Would you print all of the entries word for word?

Stored data
==============================
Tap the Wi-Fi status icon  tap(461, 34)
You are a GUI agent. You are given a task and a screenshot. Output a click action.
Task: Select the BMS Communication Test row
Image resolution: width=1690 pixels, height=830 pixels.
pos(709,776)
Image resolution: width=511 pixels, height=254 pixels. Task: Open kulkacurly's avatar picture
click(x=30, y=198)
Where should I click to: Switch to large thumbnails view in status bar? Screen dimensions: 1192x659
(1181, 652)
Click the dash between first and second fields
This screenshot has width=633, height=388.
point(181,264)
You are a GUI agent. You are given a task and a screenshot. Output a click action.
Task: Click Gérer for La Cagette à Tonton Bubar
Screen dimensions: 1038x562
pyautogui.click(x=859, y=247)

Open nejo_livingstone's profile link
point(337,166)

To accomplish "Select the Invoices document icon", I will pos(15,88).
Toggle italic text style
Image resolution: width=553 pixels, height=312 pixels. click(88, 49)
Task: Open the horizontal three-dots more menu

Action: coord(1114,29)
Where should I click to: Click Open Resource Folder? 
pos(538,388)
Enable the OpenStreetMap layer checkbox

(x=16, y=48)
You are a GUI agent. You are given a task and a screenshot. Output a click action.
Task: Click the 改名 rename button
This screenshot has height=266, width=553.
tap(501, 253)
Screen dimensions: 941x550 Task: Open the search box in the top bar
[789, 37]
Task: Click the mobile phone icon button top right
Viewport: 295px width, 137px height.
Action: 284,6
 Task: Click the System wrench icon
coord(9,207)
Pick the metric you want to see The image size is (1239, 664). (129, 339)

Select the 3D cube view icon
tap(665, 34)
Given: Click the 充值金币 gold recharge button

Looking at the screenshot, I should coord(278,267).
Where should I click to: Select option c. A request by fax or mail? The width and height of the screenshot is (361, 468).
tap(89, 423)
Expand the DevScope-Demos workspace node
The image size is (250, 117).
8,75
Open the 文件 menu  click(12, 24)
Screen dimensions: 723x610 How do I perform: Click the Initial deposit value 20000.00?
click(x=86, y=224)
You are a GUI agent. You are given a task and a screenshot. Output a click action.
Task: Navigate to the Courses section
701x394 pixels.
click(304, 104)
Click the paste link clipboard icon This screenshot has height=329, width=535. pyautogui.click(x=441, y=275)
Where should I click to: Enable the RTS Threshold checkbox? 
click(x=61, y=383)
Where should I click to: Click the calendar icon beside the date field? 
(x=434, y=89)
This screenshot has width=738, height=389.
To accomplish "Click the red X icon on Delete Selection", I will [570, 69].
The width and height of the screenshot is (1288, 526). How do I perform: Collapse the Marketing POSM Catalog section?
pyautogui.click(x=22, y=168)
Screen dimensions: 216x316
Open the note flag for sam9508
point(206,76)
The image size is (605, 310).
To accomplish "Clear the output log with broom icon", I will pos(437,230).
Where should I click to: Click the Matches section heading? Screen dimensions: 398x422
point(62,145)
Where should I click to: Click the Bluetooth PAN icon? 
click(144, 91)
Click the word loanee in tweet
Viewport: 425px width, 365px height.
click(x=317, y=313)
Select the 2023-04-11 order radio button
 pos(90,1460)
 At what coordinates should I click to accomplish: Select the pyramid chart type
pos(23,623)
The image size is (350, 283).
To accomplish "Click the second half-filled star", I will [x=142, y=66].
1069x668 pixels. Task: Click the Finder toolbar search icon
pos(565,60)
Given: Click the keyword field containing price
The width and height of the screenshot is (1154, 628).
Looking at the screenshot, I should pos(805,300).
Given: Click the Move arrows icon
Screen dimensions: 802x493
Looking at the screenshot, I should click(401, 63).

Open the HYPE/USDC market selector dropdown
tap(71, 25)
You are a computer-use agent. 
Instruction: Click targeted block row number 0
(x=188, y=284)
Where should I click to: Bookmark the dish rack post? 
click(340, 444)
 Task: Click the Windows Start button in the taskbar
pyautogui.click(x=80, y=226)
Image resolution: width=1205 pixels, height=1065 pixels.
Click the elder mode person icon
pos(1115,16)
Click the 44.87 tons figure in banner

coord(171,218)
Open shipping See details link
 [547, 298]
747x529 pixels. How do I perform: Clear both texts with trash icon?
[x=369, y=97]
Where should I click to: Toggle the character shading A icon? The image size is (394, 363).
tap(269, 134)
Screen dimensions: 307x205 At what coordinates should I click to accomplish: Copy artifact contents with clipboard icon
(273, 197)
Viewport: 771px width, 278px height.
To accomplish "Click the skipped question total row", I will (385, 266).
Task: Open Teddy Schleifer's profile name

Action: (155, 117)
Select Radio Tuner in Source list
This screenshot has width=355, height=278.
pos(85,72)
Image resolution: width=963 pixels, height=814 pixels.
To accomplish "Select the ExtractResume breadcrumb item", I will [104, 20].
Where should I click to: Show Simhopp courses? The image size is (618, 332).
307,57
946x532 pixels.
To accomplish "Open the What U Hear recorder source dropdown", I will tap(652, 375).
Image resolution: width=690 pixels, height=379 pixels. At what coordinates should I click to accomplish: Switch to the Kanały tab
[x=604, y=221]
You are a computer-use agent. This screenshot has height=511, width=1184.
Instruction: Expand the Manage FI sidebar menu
==============================
**RESULT FOR THIS EXERCISE:**
Tap the Wi-Fi status icon  tap(461, 34)
You are a GUI agent. You are given a task and a screenshot. Output a click action.
Task: Select the BMS Communication Test row
Image resolution: width=1690 pixels, height=830 pixels.
pos(709,776)
Image resolution: width=511 pixels, height=254 pixels. Task: Open kulkacurly's avatar picture
click(x=30, y=198)
Where should I click to: Switch to large thumbnails view in status bar? Screen dimensions: 1192x659
(1181, 652)
Click the dash between first and second fields
This screenshot has width=633, height=388.
point(181,264)
You are a GUI agent. You are given a task and a screenshot. Output a click action.
Task: Click Gérer for La Cagette à Tonton Bubar
Screen dimensions: 1038x562
pyautogui.click(x=859, y=247)

Open nejo_livingstone's profile link
point(337,166)

To accomplish "Select the Invoices document icon", I will pos(15,88).
Toggle italic text style
Image resolution: width=553 pixels, height=312 pixels. click(88, 49)
Task: Open the horizontal three-dots more menu

Action: coord(1114,29)
Where should I click to: Click Open Resource Folder? 
pos(538,388)
Enable the OpenStreetMap layer checkbox

(x=16, y=48)
You are a GUI agent. You are given a task and a screenshot. Output a click action.
Task: Click the 改名 rename button
This screenshot has height=266, width=553.
tap(501, 253)
Screen dimensions: 941x550 Task: Open the search box in the top bar
[789, 37]
Task: Click the mobile phone icon button top right
Viewport: 295px width, 137px height.
Action: 284,6
 Task: Click the System wrench icon
coord(9,207)
Pick the metric you want to see The image size is (1239, 664). (129, 339)

Select the 3D cube view icon
tap(665, 34)
Given: Click the 充值金币 gold recharge button

Looking at the screenshot, I should coord(278,267).
Where should I click to: Select option c. A request by fax or mail? The width and height of the screenshot is (361, 468).
tap(89, 423)
Expand the DevScope-Demos workspace node
The image size is (250, 117).
8,75
Open the 文件 menu  click(12, 24)
Screen dimensions: 723x610 How do I perform: Click the Initial deposit value 20000.00?
click(x=86, y=224)
You are a GUI agent. You are given a task and a screenshot. Output a click action.
Task: Navigate to the Courses section
701x394 pixels.
click(304, 104)
Click the paste link clipboard icon This screenshot has height=329, width=535. pyautogui.click(x=441, y=275)
Where should I click to: Enable the RTS Threshold checkbox? 
click(x=61, y=383)
Where should I click to: Click the calendar icon beside the date field? 
(x=434, y=89)
This screenshot has width=738, height=389.
To accomplish "Click the red X icon on Delete Selection", I will [570, 69].
The width and height of the screenshot is (1288, 526). How do I perform: Collapse the Marketing POSM Catalog section?
pyautogui.click(x=22, y=168)
Screen dimensions: 216x316
Open the note flag for sam9508
point(206,76)
The image size is (605, 310).
To accomplish "Clear the output log with broom icon", I will pos(437,230).
Where should I click to: Click the Matches section heading? Screen dimensions: 398x422
point(62,145)
Where should I click to: Click the Bluetooth PAN icon? 
click(144, 91)
Click the word loanee in tweet
Viewport: 425px width, 365px height.
click(x=317, y=313)
Select the 2023-04-11 order radio button
 pos(90,1460)
 At what coordinates should I click to accomplish: Select the pyramid chart type
pos(23,623)
The image size is (350, 283).
To accomplish "Click the second half-filled star", I will [x=142, y=66].
1069x668 pixels. Task: Click the Finder toolbar search icon
pos(565,60)
Given: Click the keyword field containing price
The width and height of the screenshot is (1154, 628).
Looking at the screenshot, I should pos(805,300).
Given: Click the Move arrows icon
Screen dimensions: 802x493
Looking at the screenshot, I should click(401, 63).

Open the HYPE/USDC market selector dropdown
tap(71, 25)
You are a computer-use agent. 
Instruction: Click targeted block row number 0
(x=188, y=284)
Where should I click to: Bookmark the dish rack post? 
click(340, 444)
 Task: Click the Windows Start button in the taskbar
pyautogui.click(x=80, y=226)
Image resolution: width=1205 pixels, height=1065 pixels.
Click the elder mode person icon
pos(1115,16)
Click the 44.87 tons figure in banner

coord(171,218)
Open shipping See details link
 [547, 298]
747x529 pixels. How do I perform: Clear both texts with trash icon?
[x=369, y=97]
Where should I click to: Toggle the character shading A icon? The image size is (394, 363).
tap(269, 134)
Screen dimensions: 307x205 At what coordinates should I click to accomplish: Copy artifact contents with clipboard icon
(273, 197)
Viewport: 771px width, 278px height.
To accomplish "Click the skipped question total row", I will (385, 266).
Task: Open Teddy Schleifer's profile name

Action: (155, 117)
Select Radio Tuner in Source list
This screenshot has width=355, height=278.
pos(85,72)
Image resolution: width=963 pixels, height=814 pixels.
To accomplish "Select the ExtractResume breadcrumb item", I will [104, 20].
Where should I click to: Show Simhopp courses? The image size is (618, 332).
307,57
946x532 pixels.
To accomplish "Open the What U Hear recorder source dropdown", I will tap(652, 375).
Image resolution: width=690 pixels, height=379 pixels. At what coordinates should I click to accomplish: Switch to the Kanały tab
[x=604, y=221]
You are a computer-use agent. This screenshot has height=511, width=1184.
Instruction: Expand the Manage FI sidebar menu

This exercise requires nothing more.